Oil prices hit a new record yesterday following the shock news that BP had been forced to shut the the biggest field in the US for urgent repairs.

The Prudhoe Bay field in Alaska will stay dry for months while 16 miles of severely corroded pipeline are replaced, BP said on Monday.

Prices fell back in early trading yesterday, but London Brent crude later rose 35 cents to a new all-time high of $78.65, a cent higher than Monday's peak.

By late afternoon it had fallen back to $77.90, 40 cents down on the day, while US crude futures were 43 cents lower at $76.55 a barrel following a three cent gain on Monday.

The Prudhoe Bay shutdown, which follows a massive spillage in March, came on top of market fears that the volatile situation in the Middle East combined with production interruptions in Nigeria could cause massive supply disruptions. Prudhoe Bay normally produces about 2.6 per cent of the US's daily supply of crude, or about 400,000 barrels a day.

BP, the world's second-largest oil company, discovered the extent of the corrosion with tests that were ordered by the federal government after the March spill.

It said it had not cleaned the pipeline for 14 years because it did not believe it was necessary.

Bob Malone, chairman of BP America, said that at worst it could take weeks or months to replace the pipelines.

But the company said it will try to put portions of the network back into operation as they are repaired. BP operates the Prudhoe Bay oil field, located within the Arctic Circle 650 miles north of Anchorage, for itself and for ConocoPhillips and ExxonMobil.

Prudhoe Bay and other oil-fields on Alaska's North Slope feed oil into the 800-mile trans-Alaska pipeline.

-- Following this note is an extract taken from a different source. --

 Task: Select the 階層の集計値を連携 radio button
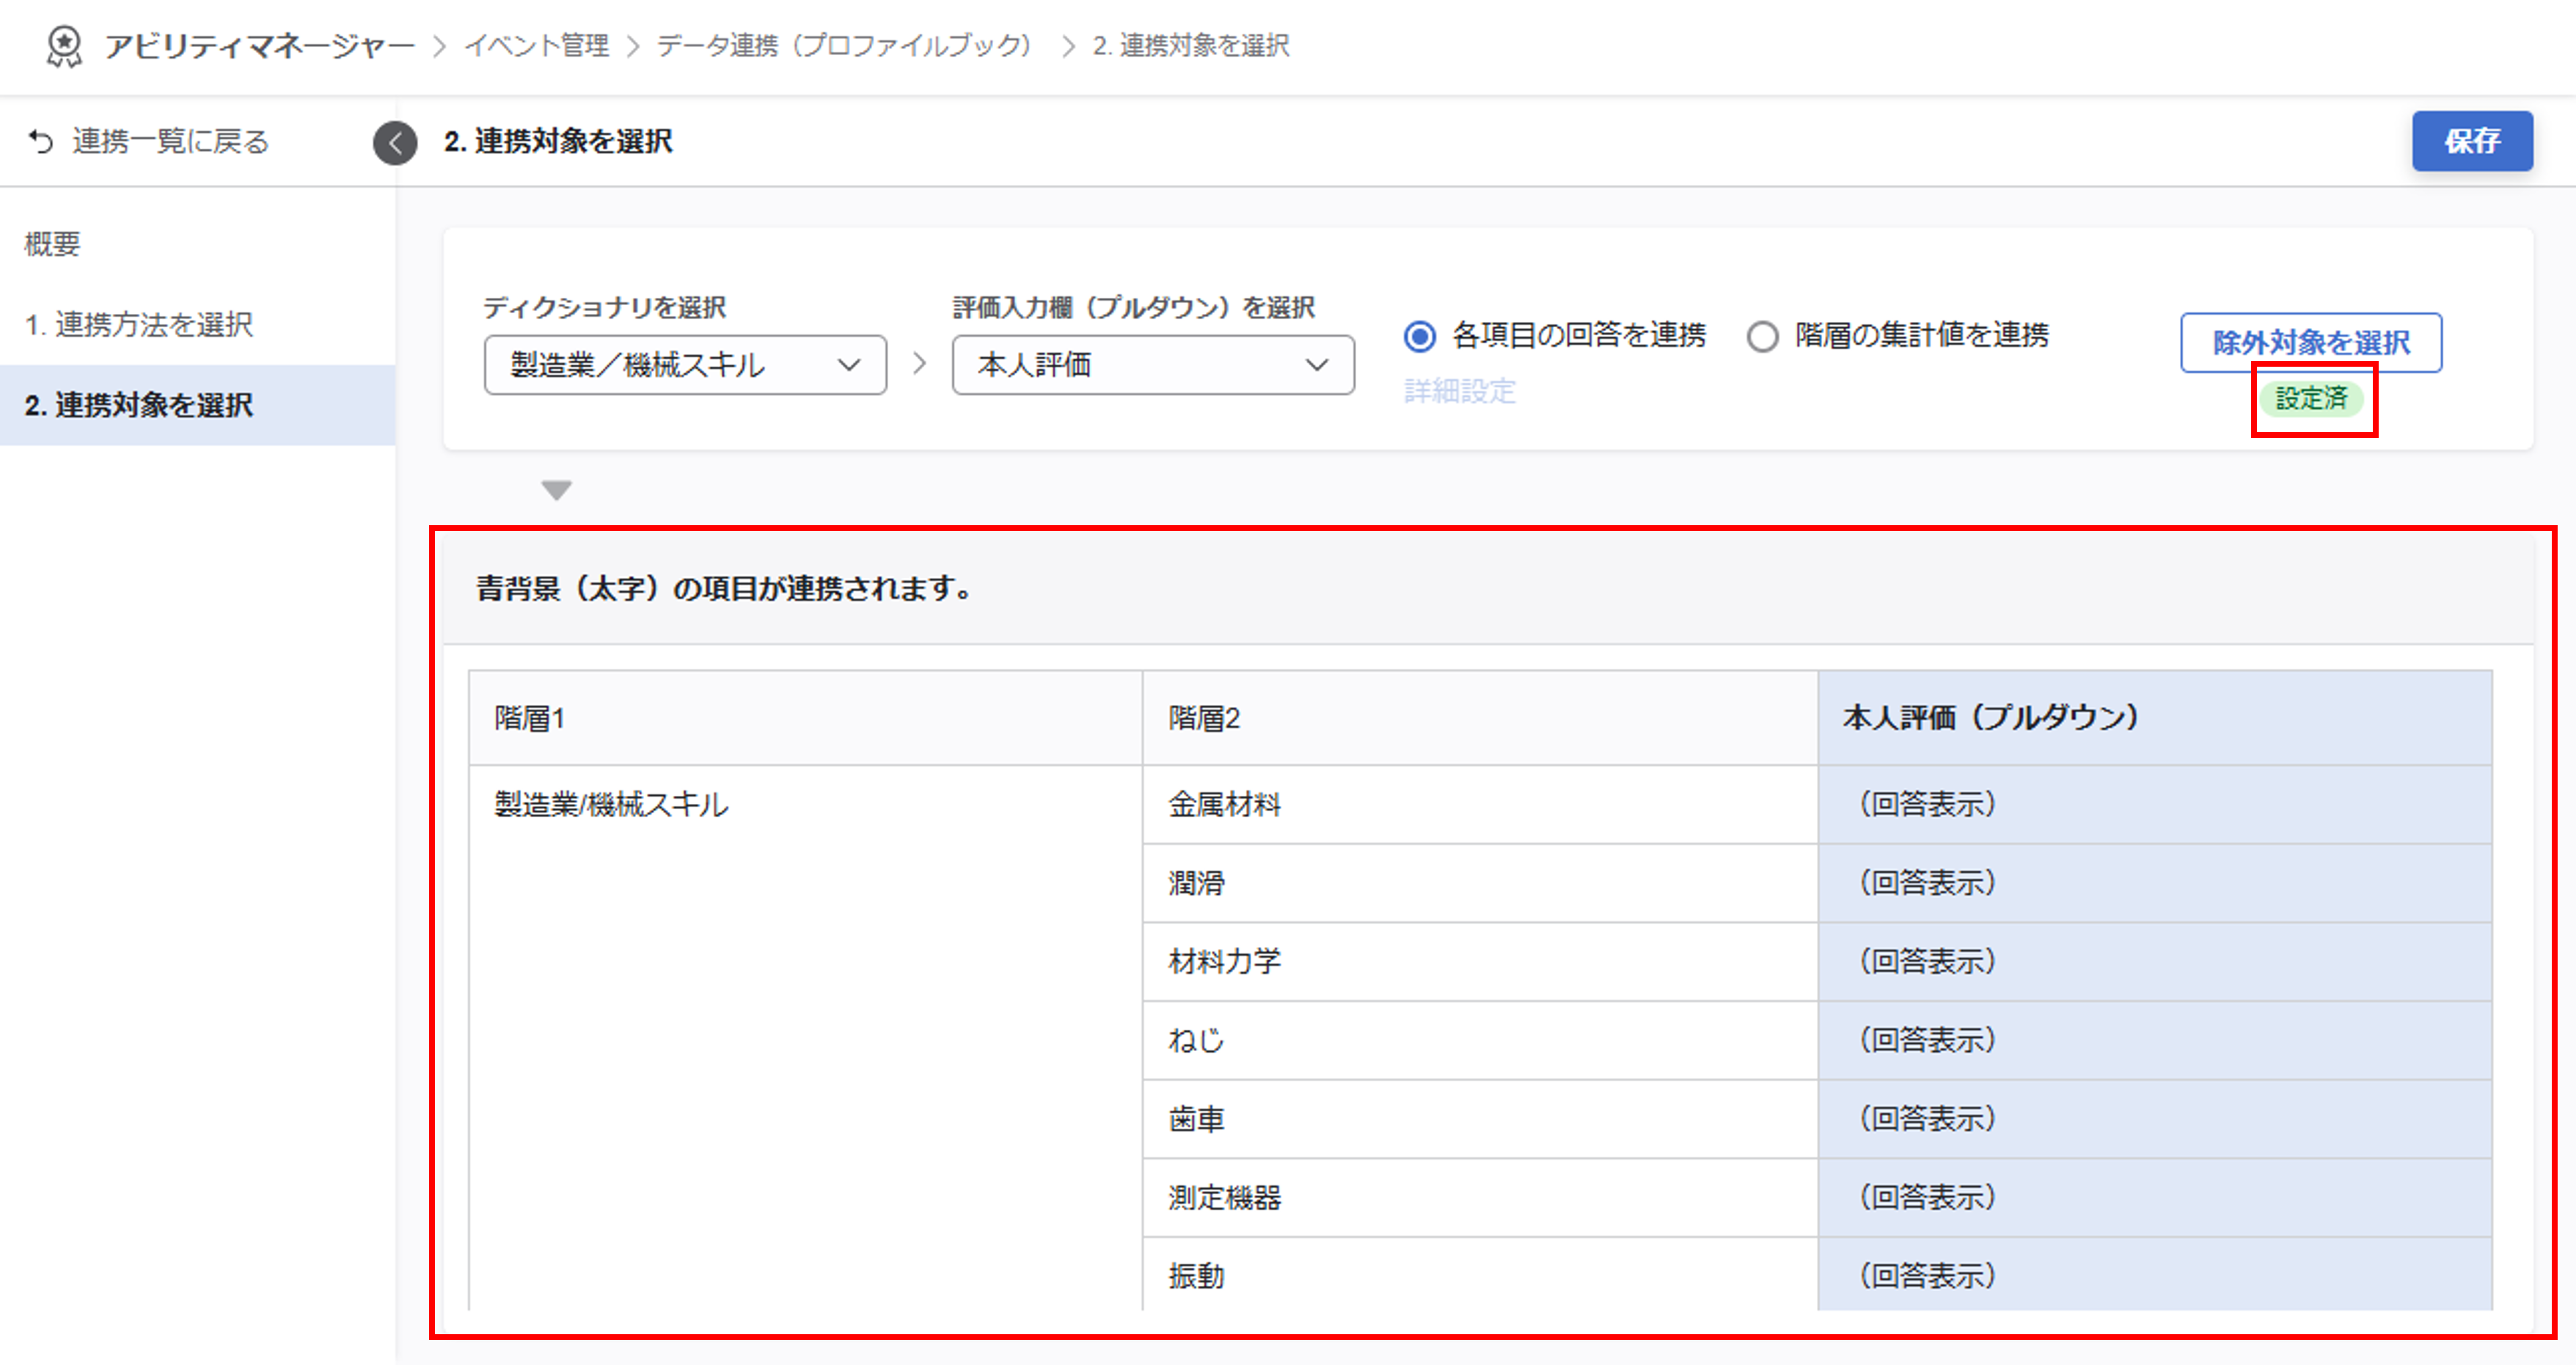point(1762,336)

The North Slope produces approximately 800,000 barrels a day with Prudhoe Bay accounting for half.

"We estimate it could take between two and three months to get it back on line," Bruce Lanni, an industry analyst with A G Edwards said in a research note. "However, there are no assurances that it will return to current capacity.

"Thus, we would not be surprised to see volume losses in the area of five per cent to ten per cent."

The average US pump price of a gallon of regular unleaded petrol was $3.036, near its all-time high of $3.057.